— В любом случае, — проигнорировал его иронию Штубер, — завтра этот христопродавец начнет священнодействовать.
К удивлению барона, после этих слов Крайз набожно перекрестился.
— Будет ли когда-нибудь оценено все то, — вздохнул он, по-монашески потупив взор, — что мы с вами, ежедневно, стоя между жизнью и смертью, делаем для всемирной науки?
— Будет… Причем достойнейшим образом.
— Неужели верите в это?
— Верю, наши труды будут оценены. Но лишь в том случае, если нас обоих повесят на виселице, которую соорудит прямо здесь, в «Регенвурмлагере», мой Отшельник. Величайший, должен вам сообщить, висельничных дел мастер!
— Мрачный юмор у вас, барон фон Штубер.
— Могу даже уточнить: погибельный и виселичный. Но таков мой жизненный принцип: видеть и воспринимать все в самых мрачных философских тонах.
— Но все же в философских…
— Естественно. Вам приходилось когда-либо встречать человека, в котором талант великого скульптора поступался лишь таланту великого мастера сотворения виселиц, автора лучшей виселицы Второй мировой войны?! То-то же, — не стал Штубер дожидаться ответа Крайза, — и мне тоже не приходилось.
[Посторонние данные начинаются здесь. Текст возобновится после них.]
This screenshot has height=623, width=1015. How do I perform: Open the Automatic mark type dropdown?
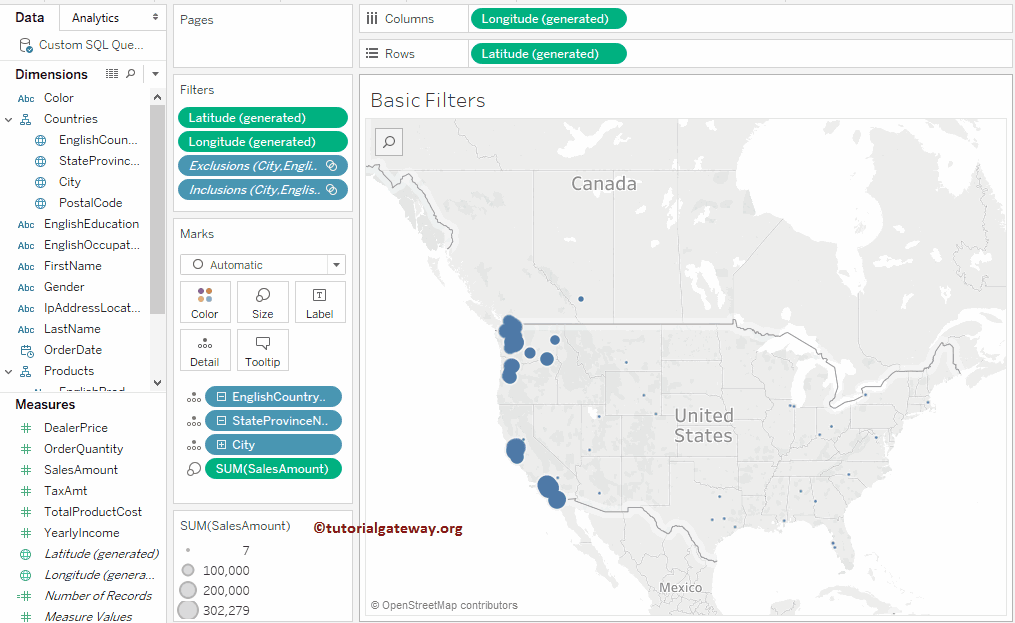[x=263, y=265]
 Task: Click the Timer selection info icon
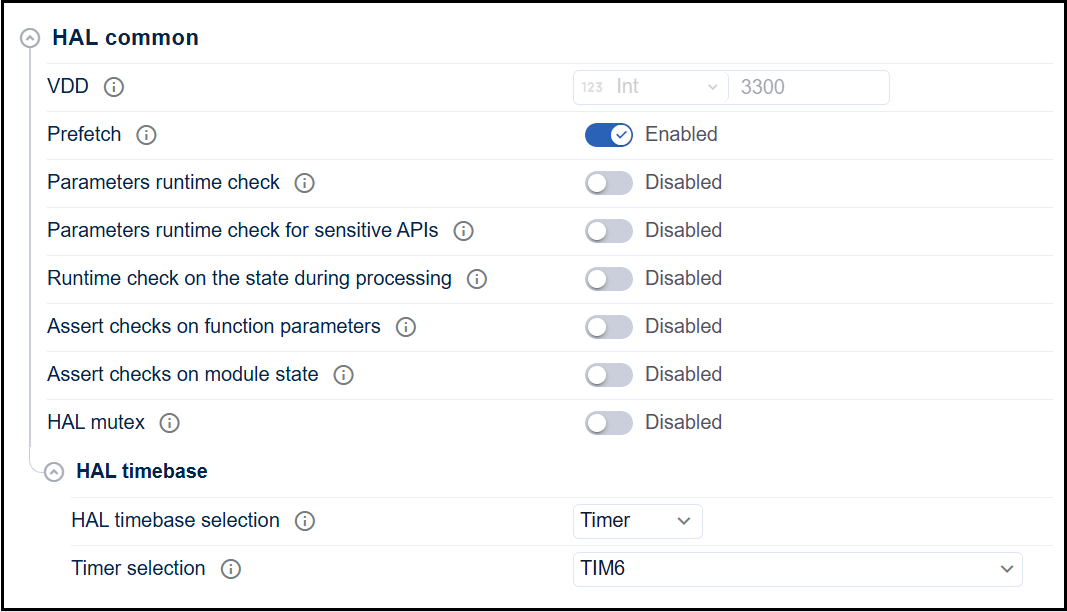click(x=230, y=569)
— Только теперь я начинаю понимать, сколь высоко вы оцениваете своего подопечного. Но станут ли точно так же оценивать его остальные знатоки войны?
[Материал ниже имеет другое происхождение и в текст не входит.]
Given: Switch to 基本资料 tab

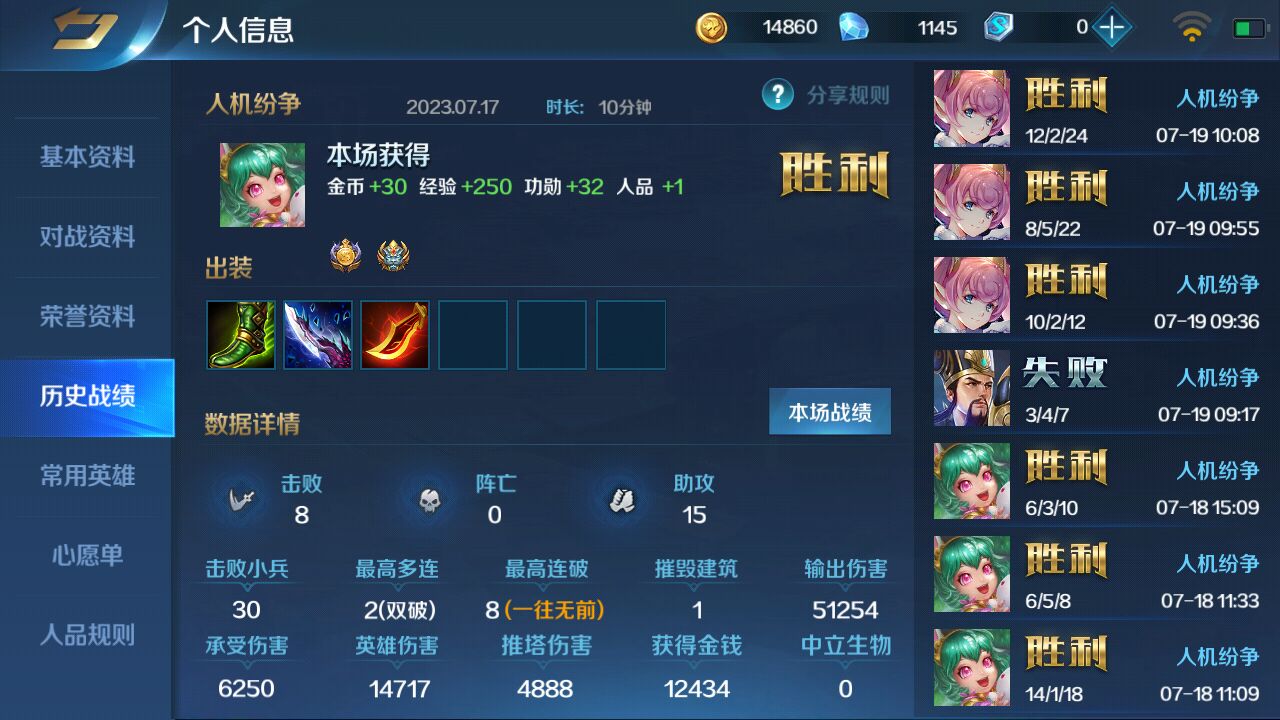Looking at the screenshot, I should point(87,157).
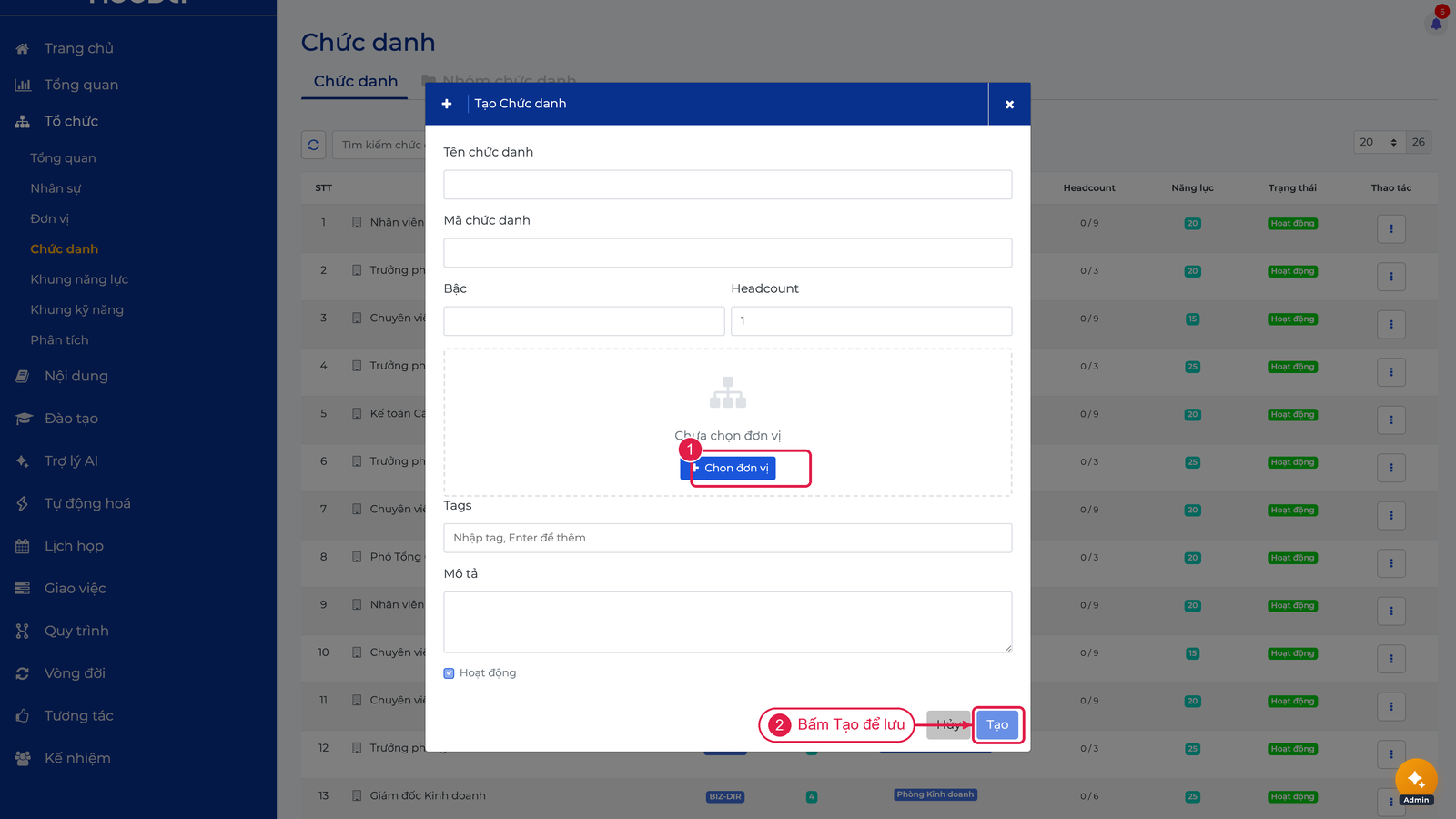Image resolution: width=1456 pixels, height=819 pixels.
Task: Click the orange Admin AI assistant button
Action: coord(1416,780)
— Не станут, — сразу же объявил Штубер. — И знаете почему? Да потому что «им не дано постичь!», — как возвещает мир в подобных случаях один из лучших моих диверсантов — агент Магистр.
17
По мере того, как лжефюрер удалялся, Гиммлер и Кальтенбруннер медленно поднимались и все напряженнее смотрели ему вслед. Казалось, еще мгновение-другое, и оба вершителя судеб рейха взорвутся, пусть запоздалым, но достойным последователей фюрера «Хайль!».
Что удержало их, почему они так и не смогли ответить на этот взрыв патриотических эмоций «фюрерским приветствием», этого они объяснить не смогли бы. Как не смогли бы объяснить и то, какая сила, какое внутреннее побуждение заставило их в конце концов подняться. Тем более что и сам Скорцени размышлял над этим, уже обнаружив себя стоящим.
— Теперь вы понимаете, господин рейхсфюрер, почему столь много времени мне придется уделять этому «Великому Зомби», этой «имперской тени», — решительно взял он на себя управление ситуацией, как только Брандт вежливо, с поклоном, закрыл вслед за Зомбартом и собой дверь.
— Понимаю, — вдохновенно как-то ответил Гиммлер.
— Мы исходим из того, что подготовка именно этого двойника прямо отвечает интересам безопасности не только фюрера, но и самой Германии. Отныне мы всегда должны иметь в виду, что существует личность, способная при определенных обстоятельствах заменить фюрера. Я имею в виду только те ситуации, когда сам фюрер Германии уже не в состоянии будет соответствовать своему великому предназначению — служить символом единения нации, символом нерушимости Третьего рейха.